== Provided data ==

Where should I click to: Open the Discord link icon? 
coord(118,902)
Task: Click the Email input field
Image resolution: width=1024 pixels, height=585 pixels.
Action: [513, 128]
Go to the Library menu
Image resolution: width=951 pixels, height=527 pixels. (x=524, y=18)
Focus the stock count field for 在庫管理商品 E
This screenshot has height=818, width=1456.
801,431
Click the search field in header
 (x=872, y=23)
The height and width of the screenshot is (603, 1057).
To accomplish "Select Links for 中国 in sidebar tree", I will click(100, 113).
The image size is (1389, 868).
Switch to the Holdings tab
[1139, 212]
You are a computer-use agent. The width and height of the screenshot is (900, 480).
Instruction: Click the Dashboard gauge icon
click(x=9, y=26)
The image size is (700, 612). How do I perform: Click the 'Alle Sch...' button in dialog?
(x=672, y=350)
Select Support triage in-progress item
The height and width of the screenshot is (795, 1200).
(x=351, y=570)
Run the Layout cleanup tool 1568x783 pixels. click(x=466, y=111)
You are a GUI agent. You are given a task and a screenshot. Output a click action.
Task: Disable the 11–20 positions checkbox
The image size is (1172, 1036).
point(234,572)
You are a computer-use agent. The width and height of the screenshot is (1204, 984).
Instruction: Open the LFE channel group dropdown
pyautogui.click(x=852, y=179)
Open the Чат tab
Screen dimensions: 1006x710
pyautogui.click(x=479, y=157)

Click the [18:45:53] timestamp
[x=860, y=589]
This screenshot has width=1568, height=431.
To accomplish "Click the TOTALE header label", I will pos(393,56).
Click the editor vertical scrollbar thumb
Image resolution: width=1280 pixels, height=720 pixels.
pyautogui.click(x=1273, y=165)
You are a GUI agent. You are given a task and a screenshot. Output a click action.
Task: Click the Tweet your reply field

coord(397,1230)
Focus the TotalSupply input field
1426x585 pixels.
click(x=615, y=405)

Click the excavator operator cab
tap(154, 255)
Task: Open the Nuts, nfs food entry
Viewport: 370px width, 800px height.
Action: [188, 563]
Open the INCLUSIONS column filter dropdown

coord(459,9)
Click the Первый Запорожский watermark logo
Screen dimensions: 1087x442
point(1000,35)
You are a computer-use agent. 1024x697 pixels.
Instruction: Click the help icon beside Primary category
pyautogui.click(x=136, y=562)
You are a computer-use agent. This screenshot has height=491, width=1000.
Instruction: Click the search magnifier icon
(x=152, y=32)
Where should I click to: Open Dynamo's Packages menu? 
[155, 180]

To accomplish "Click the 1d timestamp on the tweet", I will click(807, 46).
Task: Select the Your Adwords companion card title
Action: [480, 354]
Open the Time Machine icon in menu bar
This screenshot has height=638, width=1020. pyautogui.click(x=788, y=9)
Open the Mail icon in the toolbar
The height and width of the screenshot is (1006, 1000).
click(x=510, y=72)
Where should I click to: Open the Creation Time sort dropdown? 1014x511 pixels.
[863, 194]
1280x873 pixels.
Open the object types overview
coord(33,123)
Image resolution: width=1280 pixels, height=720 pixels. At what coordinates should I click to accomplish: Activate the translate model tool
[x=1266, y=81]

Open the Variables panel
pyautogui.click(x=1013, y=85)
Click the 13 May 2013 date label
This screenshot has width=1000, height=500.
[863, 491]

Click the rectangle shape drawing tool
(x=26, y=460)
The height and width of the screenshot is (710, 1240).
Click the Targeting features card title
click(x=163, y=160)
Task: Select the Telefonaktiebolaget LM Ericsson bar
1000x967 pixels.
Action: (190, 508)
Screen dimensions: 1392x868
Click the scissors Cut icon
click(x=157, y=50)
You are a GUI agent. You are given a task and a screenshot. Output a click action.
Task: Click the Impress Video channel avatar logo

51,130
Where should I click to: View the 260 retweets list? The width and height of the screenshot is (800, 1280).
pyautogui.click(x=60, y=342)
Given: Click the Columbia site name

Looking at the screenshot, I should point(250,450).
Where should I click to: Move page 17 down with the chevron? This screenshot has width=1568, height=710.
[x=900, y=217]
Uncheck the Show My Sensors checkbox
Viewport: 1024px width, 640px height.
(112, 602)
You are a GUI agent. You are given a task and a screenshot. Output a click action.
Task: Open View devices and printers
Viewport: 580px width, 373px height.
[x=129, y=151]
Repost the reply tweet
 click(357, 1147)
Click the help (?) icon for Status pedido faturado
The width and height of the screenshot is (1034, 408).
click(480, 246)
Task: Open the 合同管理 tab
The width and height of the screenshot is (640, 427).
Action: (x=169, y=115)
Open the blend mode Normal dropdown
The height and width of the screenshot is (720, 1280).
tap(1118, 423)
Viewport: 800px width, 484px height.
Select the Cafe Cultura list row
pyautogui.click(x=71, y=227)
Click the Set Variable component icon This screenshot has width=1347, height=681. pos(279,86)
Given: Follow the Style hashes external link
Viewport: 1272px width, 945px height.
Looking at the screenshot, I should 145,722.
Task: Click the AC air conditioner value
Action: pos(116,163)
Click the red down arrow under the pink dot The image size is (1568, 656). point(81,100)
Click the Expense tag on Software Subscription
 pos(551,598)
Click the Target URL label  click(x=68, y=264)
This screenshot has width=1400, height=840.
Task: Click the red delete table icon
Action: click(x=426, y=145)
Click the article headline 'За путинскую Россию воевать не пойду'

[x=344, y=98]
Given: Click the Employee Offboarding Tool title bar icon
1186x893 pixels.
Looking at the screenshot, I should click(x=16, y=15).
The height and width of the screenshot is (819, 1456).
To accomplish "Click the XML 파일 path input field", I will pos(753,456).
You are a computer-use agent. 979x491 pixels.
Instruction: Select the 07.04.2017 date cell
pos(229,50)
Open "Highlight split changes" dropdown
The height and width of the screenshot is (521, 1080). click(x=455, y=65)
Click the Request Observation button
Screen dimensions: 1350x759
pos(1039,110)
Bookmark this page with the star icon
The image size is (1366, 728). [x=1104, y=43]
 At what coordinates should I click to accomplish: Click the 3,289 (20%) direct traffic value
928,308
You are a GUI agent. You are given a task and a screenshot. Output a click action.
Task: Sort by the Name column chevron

== Required task ==
Find each line in the data above that contains the string "timestamp" and copy those lines. Case counts, so only exact matches of uppercase and lowercase letters qualify.

== Solution to this problem ==
Click the [18:45:53] timestamp
To accomplish "Click the 1d timestamp on the tweet", I will click(807, 46).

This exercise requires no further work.